Samuel Scott Slater (January 24, 1870 – November 17, 1916) was an American lawyer and politician from New York.

==Life==
Slater was born on January 24, 1870, New York City, the son of Samuel Maclean Slater and Jane (Scott) Slater. He attended the public schools. After graduation, he worked as a messenger in a law office. In 1890 he entered Cornell University, earning the money for his tuition by being the Cornell correspondent for the Philadelphia Press, the Chicago Tribune, the New York World and the New York Recorder. He graduated B.L. and LL.B. in 1894. He was admitted to the bar, and practiced in New York City. On June 30, 1896, he married Caroline Ingersoll Adsitt (born 1869) who had graduated Ph.B. from Cornell in 1891. They had two daughters.

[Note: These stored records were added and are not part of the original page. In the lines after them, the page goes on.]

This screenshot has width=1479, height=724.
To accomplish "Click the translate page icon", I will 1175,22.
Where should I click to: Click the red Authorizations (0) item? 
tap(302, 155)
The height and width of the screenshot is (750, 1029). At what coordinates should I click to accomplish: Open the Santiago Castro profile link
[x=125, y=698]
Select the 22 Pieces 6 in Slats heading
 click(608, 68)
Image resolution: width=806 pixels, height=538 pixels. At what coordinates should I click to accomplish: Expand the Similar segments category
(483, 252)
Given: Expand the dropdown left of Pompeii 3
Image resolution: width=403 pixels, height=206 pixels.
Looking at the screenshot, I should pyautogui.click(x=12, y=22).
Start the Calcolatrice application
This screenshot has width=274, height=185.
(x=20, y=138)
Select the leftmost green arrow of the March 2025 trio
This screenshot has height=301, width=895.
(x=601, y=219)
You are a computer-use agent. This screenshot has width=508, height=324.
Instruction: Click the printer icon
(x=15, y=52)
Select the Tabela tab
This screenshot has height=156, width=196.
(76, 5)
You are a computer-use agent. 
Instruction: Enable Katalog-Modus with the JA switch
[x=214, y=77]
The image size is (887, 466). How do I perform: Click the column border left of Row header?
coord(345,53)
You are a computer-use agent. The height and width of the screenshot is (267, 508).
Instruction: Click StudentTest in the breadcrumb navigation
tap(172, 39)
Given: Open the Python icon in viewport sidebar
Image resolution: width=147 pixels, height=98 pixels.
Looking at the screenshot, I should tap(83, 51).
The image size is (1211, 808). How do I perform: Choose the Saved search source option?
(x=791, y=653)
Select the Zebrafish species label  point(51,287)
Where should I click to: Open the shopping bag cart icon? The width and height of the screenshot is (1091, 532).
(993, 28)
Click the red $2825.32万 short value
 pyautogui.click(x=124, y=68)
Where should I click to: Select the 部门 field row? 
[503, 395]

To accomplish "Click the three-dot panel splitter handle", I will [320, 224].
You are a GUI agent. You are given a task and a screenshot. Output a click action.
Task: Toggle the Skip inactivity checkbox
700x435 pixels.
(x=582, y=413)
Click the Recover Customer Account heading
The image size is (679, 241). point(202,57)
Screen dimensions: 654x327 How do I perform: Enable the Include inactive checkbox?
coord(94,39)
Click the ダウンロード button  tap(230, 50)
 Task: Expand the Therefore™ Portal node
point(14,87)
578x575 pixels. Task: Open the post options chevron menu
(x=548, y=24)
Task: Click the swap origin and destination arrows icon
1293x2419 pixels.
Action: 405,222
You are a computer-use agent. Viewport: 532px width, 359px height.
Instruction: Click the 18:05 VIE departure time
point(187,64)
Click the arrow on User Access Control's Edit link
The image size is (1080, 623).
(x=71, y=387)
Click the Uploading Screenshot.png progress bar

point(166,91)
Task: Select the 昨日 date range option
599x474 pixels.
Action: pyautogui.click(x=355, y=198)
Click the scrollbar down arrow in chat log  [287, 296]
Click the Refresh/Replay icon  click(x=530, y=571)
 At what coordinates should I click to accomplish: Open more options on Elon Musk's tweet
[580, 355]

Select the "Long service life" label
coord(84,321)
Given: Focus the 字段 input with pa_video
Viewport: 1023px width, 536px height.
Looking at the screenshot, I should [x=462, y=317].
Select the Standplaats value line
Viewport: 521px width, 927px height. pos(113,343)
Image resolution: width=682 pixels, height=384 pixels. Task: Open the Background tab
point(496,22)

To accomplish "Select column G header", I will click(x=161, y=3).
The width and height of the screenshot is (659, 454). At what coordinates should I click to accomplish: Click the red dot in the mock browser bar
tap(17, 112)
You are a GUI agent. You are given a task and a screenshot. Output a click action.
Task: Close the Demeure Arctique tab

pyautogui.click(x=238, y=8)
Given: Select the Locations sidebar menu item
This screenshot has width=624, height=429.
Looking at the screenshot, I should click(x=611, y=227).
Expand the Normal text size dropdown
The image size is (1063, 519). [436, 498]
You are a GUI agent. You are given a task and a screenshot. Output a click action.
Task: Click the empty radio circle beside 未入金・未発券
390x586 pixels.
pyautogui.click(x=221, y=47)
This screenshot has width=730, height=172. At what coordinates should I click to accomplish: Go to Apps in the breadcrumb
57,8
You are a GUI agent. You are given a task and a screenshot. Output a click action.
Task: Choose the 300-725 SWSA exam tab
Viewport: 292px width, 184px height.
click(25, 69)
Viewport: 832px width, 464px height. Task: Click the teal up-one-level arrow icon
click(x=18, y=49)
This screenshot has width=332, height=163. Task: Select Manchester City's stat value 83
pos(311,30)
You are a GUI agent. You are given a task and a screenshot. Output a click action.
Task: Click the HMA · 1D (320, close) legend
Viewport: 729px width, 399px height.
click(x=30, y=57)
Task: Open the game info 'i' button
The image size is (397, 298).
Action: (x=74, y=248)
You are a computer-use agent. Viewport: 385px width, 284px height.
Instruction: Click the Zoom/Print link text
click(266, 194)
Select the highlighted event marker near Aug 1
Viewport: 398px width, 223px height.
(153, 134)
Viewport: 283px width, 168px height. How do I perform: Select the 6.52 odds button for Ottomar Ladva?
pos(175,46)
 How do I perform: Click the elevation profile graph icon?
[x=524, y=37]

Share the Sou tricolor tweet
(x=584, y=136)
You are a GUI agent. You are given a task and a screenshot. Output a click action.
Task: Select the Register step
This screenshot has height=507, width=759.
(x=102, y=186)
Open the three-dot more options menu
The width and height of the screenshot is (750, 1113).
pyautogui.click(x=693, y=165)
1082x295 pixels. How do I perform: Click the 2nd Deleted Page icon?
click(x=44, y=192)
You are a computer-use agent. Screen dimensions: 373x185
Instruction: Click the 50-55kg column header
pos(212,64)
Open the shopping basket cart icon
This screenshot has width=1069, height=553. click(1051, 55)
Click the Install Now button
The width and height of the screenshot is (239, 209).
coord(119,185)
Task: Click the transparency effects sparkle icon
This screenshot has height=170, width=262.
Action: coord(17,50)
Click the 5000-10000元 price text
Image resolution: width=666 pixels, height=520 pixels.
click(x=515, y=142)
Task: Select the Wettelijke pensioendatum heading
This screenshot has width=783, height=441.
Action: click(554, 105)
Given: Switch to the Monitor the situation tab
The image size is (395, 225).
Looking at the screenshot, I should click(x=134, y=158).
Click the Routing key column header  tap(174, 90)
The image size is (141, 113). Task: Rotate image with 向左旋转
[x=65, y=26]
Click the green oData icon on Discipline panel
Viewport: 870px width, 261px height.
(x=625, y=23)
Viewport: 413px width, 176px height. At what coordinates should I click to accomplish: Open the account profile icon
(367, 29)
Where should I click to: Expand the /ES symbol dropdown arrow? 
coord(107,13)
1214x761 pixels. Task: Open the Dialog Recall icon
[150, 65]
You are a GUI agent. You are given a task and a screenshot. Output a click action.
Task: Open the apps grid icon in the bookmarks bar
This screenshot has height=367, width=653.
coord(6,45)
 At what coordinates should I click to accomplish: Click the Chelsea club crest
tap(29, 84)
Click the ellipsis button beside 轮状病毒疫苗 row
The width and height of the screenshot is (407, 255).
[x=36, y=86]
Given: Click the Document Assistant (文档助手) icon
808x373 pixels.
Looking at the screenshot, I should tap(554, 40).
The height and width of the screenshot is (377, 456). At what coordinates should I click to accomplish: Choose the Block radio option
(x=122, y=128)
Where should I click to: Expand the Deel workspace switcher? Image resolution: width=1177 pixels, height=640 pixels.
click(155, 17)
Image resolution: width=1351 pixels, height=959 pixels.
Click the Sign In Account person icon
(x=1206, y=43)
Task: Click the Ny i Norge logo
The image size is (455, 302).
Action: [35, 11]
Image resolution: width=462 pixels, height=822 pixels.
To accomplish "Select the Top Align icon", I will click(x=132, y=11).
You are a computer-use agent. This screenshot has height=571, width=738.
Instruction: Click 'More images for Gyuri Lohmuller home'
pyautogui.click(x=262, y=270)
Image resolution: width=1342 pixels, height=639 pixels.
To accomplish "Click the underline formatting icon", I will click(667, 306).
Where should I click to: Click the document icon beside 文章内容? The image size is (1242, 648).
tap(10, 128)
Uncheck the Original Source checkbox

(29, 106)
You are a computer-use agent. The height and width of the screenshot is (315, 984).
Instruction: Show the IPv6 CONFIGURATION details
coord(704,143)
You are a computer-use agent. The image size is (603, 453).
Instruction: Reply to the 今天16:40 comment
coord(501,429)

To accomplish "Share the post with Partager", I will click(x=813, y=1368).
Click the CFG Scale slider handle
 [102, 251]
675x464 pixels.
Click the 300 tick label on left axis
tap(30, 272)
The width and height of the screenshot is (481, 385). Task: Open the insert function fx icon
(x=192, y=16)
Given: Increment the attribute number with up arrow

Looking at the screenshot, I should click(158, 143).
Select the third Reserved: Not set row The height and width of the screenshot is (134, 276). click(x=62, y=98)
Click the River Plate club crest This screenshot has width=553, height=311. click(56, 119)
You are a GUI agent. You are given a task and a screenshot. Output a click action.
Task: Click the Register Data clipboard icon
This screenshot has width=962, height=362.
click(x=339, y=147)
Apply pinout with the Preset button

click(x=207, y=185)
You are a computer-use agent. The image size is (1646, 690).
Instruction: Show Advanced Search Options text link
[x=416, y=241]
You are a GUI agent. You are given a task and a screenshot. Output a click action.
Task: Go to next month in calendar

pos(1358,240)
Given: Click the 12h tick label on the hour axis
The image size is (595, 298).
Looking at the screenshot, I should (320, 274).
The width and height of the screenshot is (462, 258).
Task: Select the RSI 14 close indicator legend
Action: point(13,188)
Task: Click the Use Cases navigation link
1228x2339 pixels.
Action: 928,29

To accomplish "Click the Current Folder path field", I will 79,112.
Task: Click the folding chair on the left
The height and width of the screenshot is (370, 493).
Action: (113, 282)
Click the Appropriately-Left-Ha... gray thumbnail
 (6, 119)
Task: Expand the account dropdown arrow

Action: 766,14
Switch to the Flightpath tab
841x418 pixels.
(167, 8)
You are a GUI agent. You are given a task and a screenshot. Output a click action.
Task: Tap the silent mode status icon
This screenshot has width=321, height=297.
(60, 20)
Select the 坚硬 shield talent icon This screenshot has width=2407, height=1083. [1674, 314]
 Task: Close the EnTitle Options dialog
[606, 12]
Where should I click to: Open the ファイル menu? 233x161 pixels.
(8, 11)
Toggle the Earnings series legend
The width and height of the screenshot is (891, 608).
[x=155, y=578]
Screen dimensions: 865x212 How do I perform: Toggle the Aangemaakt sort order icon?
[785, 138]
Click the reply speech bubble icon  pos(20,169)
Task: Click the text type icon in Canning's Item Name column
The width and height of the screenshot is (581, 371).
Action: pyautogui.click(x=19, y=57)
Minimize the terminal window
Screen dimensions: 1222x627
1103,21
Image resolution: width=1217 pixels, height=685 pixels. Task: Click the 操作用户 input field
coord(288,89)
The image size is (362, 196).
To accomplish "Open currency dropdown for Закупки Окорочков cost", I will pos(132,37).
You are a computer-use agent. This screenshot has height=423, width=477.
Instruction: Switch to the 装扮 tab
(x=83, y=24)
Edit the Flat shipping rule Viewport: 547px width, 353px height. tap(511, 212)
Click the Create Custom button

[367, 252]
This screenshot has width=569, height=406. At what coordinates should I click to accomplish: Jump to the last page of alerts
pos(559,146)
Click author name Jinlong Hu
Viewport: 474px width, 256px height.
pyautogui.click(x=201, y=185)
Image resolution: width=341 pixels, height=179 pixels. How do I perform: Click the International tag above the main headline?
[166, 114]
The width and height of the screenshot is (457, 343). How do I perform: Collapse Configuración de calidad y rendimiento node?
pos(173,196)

Slater was a member of the New York State Assembly (New York Co., 31st D.) in 1899. In November 1899, Slater ran for re-election, but was defeated by Democrat Edward C. Stone. However, Stone died in December and Slater was elected on January 23, 1900, to fill the vacancy in the 123rd New York State Legislature. He was a member of the New York State Senate (19th D.) in 1901 and 1902.

In 1903, he published with G. W. Alger A Treatise on the New York Employers' Liability Act.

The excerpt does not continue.